▶ TASK DETAILS: Although the records contain pictures, none belong in the copy: restate word for word only the lines from the one with "Task: Click the greyed-out 15 J tab" through the one with "The height and width of the screenshot is (400, 600).", both included.
▬▬▬▬▬▬▬▬▬▬
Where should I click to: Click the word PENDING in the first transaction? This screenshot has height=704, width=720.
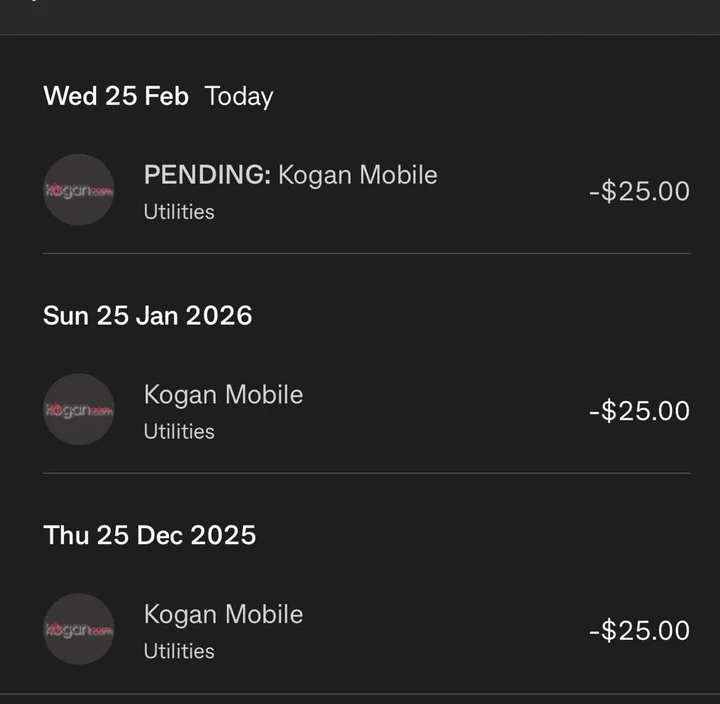click(206, 175)
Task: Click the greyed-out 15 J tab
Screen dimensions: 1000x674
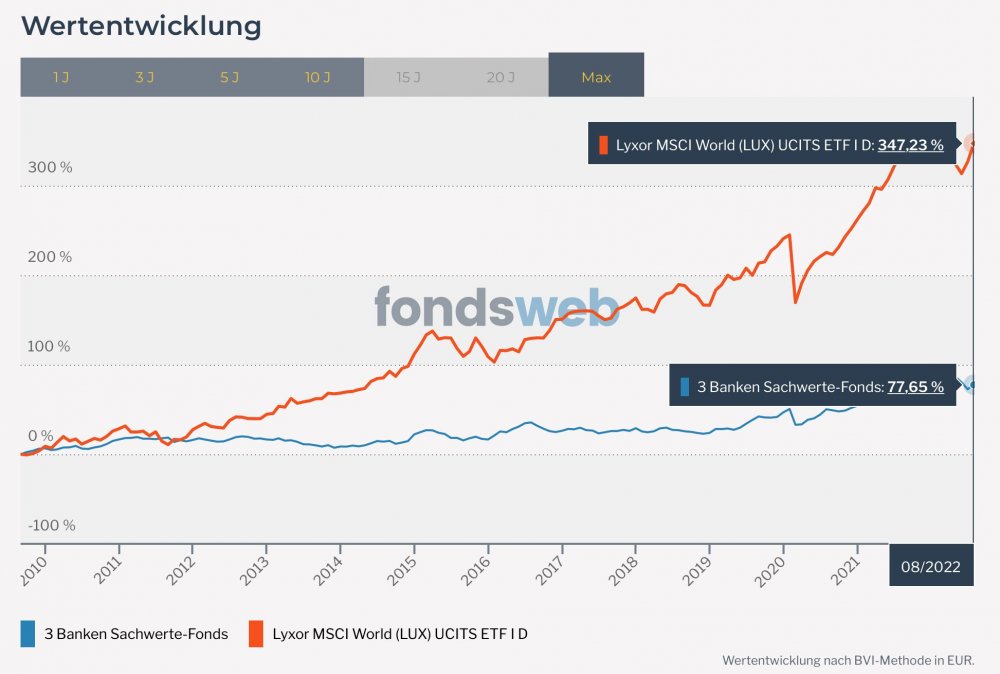Action: 408,77
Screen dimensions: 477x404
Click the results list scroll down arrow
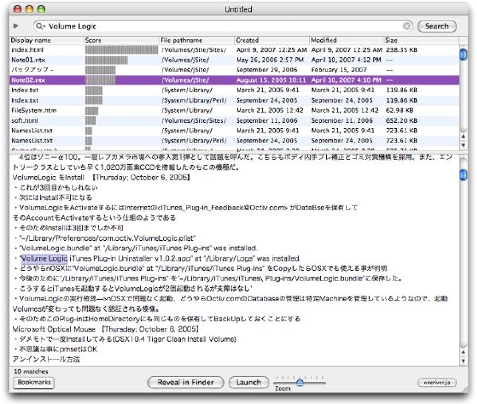point(463,145)
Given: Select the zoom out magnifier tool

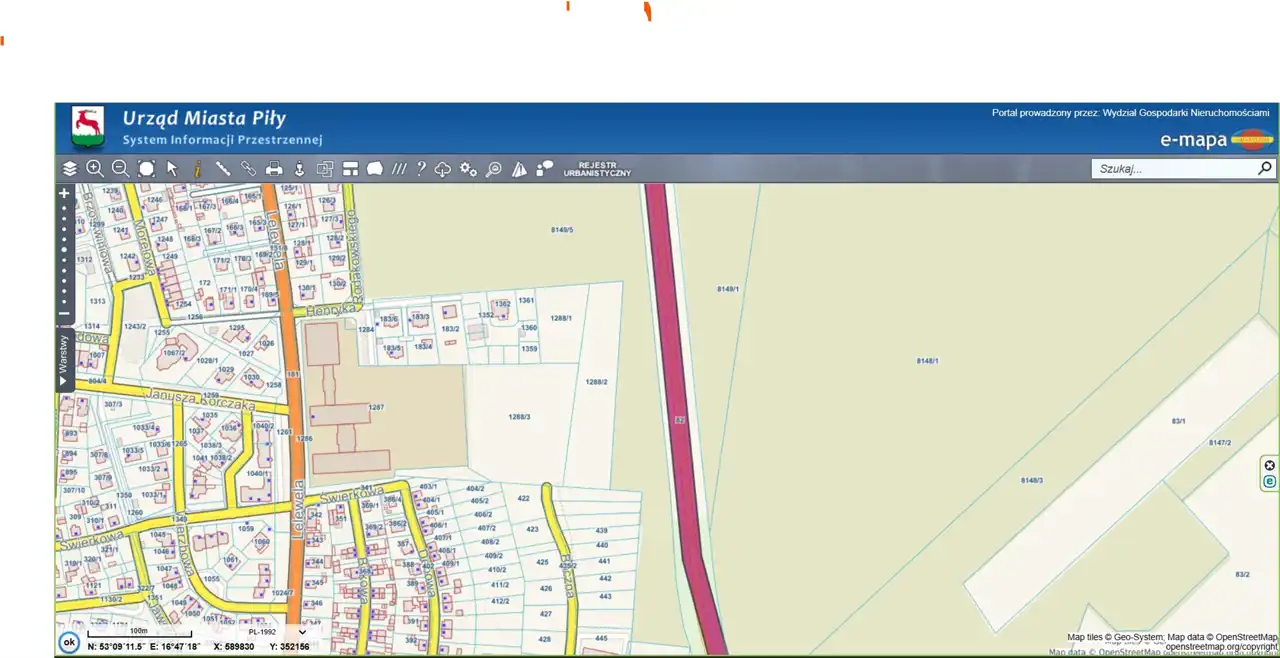Looking at the screenshot, I should [x=120, y=169].
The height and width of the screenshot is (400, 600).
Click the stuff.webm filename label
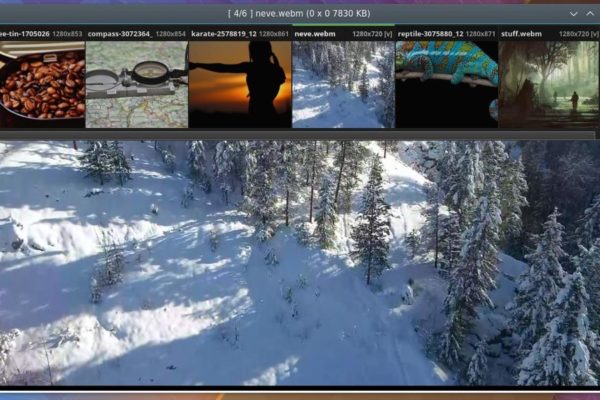pos(522,34)
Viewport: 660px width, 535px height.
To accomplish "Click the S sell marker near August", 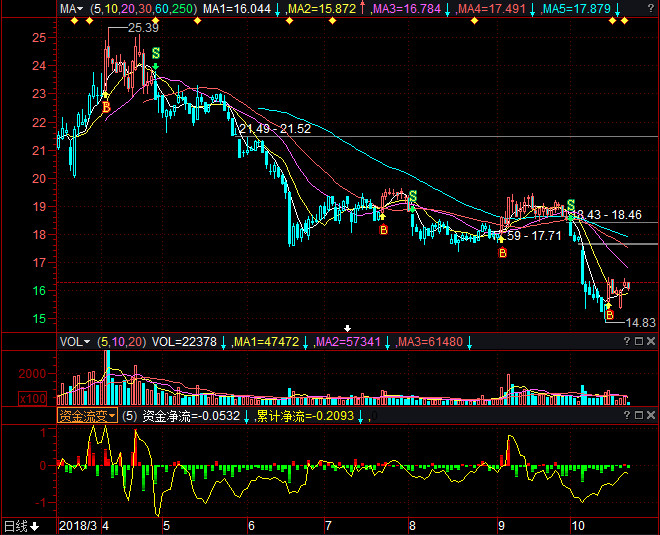I will [x=412, y=197].
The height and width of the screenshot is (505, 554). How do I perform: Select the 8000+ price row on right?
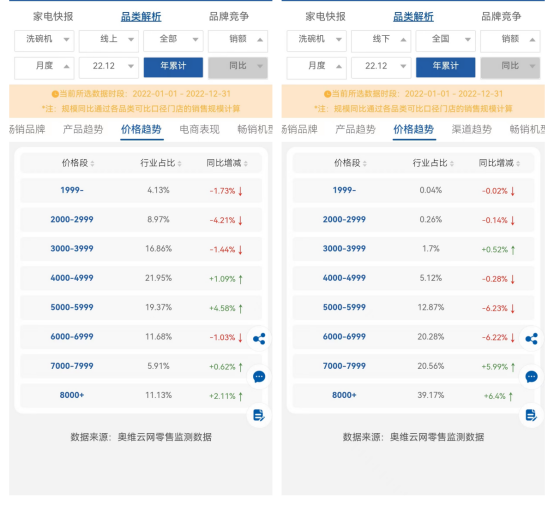(413, 395)

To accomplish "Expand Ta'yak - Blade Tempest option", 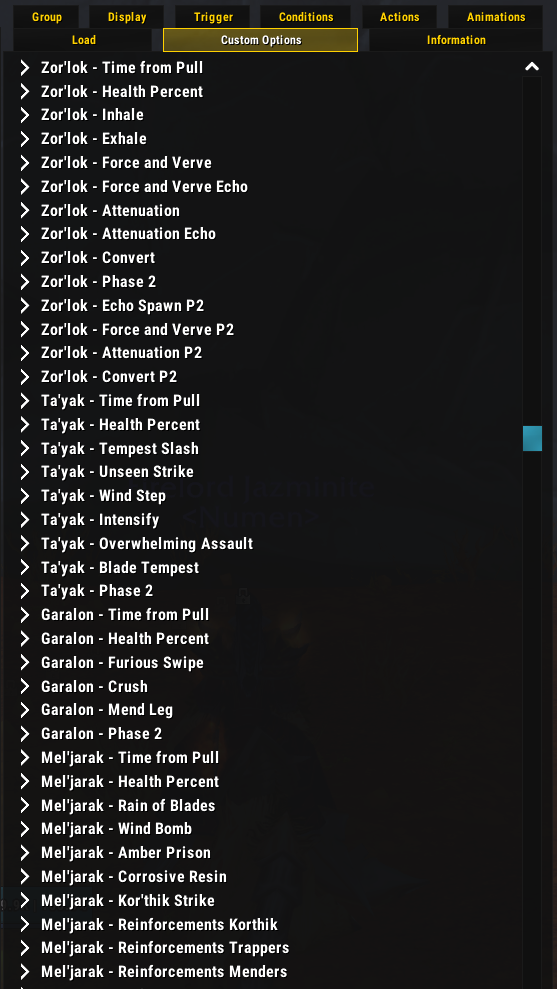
▬▬▬▬▬▬▬▬▬▬
▶ OUTPUT OF THE TASK:
Task: Click the greyed-out 15 J tab
Screen dimensions: 1000x674
Action: 408,77
Screen dimensions: 477x404
Click the results list scroll down arrow
point(463,145)
Given: Select the zoom out magnifier tool

Looking at the screenshot, I should [x=120, y=169].
The height and width of the screenshot is (400, 600).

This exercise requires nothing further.